A **bilateral offer** and a **unilateral offer** differ primarily in the way agreements are formed and the obligations they impose on the involved parties. Here’s a detailed breakdown:
### 1. **Bilateral Offer:**
- **Definition:** A bilateral offer is one where both parties make promises to each other. In this case, there are mutual obligations on both sides. Each party is both a promisor and a promisee.
- **Example:** In a contract for the sale of goods, the seller promises to deliver the goods, and the buyer promises to pay the agreed price. Both parties are bound to perform their obligations.
- **Formation:** It is formed through mutual consent when both parties agree to be bound by the terms of the contract.
- **Obligation:** Once the offer is accepted, both parties have legal obligations to fulfill their promises.
### 2. **Unilateral Offer:**
- **Definition:** A unilateral offer is an offer made by one party (the offeror) that requires performance from the other party (the offeree) rather than a promise. The offeror is only bound when the offeree performs the requested action.

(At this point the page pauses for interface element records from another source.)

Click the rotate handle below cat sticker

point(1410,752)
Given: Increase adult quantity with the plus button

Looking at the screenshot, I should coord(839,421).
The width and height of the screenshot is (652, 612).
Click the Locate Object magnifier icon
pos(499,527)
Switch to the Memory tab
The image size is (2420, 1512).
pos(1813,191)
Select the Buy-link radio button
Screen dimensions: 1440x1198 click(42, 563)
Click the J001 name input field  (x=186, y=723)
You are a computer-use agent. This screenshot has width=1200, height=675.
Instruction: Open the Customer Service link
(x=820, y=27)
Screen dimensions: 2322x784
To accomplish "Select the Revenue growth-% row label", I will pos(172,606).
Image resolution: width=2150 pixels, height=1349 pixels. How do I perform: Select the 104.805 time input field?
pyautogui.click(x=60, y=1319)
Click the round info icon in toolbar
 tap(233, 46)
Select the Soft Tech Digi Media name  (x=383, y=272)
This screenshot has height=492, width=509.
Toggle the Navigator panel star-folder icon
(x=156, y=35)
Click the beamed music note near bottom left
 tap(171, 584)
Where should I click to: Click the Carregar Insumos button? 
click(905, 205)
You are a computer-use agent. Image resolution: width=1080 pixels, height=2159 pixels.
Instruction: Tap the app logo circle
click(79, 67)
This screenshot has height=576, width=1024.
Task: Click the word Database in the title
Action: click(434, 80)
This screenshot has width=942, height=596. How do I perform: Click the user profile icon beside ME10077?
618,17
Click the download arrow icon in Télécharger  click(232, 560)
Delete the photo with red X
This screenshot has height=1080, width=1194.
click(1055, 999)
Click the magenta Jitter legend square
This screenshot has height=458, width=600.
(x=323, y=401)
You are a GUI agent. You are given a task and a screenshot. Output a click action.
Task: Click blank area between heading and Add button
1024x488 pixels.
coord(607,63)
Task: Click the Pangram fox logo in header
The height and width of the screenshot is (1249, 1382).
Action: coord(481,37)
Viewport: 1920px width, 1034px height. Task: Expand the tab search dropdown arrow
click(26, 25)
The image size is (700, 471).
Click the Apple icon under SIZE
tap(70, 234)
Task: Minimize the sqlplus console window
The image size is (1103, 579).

- **Example:** A reward for finding a lost pet is a unilateral offer. The offeror (person offering the reward) is only obligated to pay if someone finds the pet and returns it.
- **Formation:** The contract is formed only when the offeree performs the action requested in the offer, not merely by agreeing to the terms.
- **Obligation:** The obligation arises solely on the offeror's side, and only when the specified action is performed by the offeree.
### Key Differences:
- **Nature of Obligation:** In a bilateral offer, both parties have obligations, while in a unilateral offer, only the offeror has an obligation once the required act is performed.
- **Formation:** Bilateral contracts are formed by the exchange of promises, whereas unilateral contracts are formed by the performance of an action.
- **Typical Use:** Bilateral contracts are common in everyday transactions like sales, services, or employment agreements. Unilateral contracts are often used in rewards, contests, or public offers.
This distinction is important in contract law, as it determines when the contract becomes binding and the obligations of each party.